Have you actually done this yourself?
Yes, most recently with the Pico2 W I got last week. The Raspberry Pi
Pico extension allows you to specify the board and correctly handles the
Pico W and Pico 2 W boards.
// Pico W devices use a GPIO on the WIFI chip for the LED,
// so when building for Pico W, CYW43_WL_GPIO_LED_PIN will be defined
#ifdef CYW43_WL_GPIO_LED_PIN
#include "pico/cyw43_arch.h"
#endif
Because the onboard LED is integrated with the WiFi chip the procedure is
more complicated than the the non-W blink.

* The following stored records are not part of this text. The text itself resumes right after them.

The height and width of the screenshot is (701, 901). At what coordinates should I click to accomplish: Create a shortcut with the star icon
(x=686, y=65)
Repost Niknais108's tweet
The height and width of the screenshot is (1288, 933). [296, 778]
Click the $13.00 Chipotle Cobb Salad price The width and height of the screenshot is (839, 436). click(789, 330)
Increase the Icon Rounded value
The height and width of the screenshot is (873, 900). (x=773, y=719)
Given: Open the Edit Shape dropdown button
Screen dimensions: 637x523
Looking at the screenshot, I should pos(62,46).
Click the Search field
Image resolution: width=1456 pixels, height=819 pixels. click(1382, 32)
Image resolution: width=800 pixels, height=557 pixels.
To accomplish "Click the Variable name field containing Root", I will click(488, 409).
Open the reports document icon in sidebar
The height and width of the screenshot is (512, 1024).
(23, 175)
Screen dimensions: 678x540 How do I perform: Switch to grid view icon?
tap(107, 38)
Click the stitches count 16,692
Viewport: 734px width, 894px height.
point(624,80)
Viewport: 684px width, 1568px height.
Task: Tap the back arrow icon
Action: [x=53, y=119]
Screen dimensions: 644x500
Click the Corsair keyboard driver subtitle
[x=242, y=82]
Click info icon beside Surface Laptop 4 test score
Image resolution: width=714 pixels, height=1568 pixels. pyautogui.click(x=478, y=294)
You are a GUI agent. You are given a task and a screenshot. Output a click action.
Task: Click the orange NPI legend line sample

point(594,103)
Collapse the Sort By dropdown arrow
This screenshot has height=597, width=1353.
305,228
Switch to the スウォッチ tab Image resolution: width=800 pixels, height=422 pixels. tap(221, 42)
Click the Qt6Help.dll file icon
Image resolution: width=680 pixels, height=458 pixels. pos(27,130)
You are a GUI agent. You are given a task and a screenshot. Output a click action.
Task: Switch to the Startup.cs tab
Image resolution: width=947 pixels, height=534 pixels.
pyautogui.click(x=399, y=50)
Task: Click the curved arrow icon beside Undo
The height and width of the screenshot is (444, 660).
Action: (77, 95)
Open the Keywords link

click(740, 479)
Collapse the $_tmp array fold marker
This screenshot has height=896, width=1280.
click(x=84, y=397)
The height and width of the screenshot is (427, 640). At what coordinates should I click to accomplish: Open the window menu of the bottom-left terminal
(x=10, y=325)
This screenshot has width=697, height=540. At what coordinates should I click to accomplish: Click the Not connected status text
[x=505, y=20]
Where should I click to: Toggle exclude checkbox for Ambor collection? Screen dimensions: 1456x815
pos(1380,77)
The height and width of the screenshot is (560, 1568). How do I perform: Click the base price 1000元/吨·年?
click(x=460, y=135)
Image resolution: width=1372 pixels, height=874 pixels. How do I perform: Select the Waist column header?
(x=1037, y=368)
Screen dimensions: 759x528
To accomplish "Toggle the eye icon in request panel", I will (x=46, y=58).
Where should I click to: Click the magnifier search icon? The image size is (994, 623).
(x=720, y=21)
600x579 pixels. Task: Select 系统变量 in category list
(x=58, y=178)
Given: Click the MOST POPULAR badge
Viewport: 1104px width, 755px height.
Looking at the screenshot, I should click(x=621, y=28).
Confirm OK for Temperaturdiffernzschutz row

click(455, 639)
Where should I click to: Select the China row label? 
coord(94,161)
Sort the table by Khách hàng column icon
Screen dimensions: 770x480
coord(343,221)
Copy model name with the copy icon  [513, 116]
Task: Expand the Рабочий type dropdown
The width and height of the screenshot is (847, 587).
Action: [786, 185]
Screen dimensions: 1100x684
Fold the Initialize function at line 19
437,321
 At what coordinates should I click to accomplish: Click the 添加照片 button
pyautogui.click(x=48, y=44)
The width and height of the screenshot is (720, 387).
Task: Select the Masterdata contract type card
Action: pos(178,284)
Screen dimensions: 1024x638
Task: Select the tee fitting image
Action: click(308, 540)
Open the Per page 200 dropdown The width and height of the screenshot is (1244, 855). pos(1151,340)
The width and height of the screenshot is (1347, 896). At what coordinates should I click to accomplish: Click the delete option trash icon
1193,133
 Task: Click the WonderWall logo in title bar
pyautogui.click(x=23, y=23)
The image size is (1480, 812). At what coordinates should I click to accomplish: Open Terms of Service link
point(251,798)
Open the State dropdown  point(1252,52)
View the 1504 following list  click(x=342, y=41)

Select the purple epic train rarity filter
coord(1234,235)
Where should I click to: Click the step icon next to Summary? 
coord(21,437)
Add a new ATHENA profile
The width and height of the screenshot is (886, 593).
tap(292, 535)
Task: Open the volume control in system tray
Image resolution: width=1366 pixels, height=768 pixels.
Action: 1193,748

And before you ask, I have also used CircuitPython, MicroPython, and the
Arduino framework with the Pico to compare them. For a Python solution I
prefer MicroPython since it handles interrupts and _utilizing the second
core. I have not yet tried the RISC-V core in the Pico 2. MicroPython also
has a decorator that allows for inline PIO programming that I do not
believe CircuitPython has.
The Arduino core approach allows using the C/C++ structure familiar to
many people but I'm sure at some point if you need to get down into the
weeds to do bit-twiddling in the registers you would need to use the RPi
C/C++ SDK.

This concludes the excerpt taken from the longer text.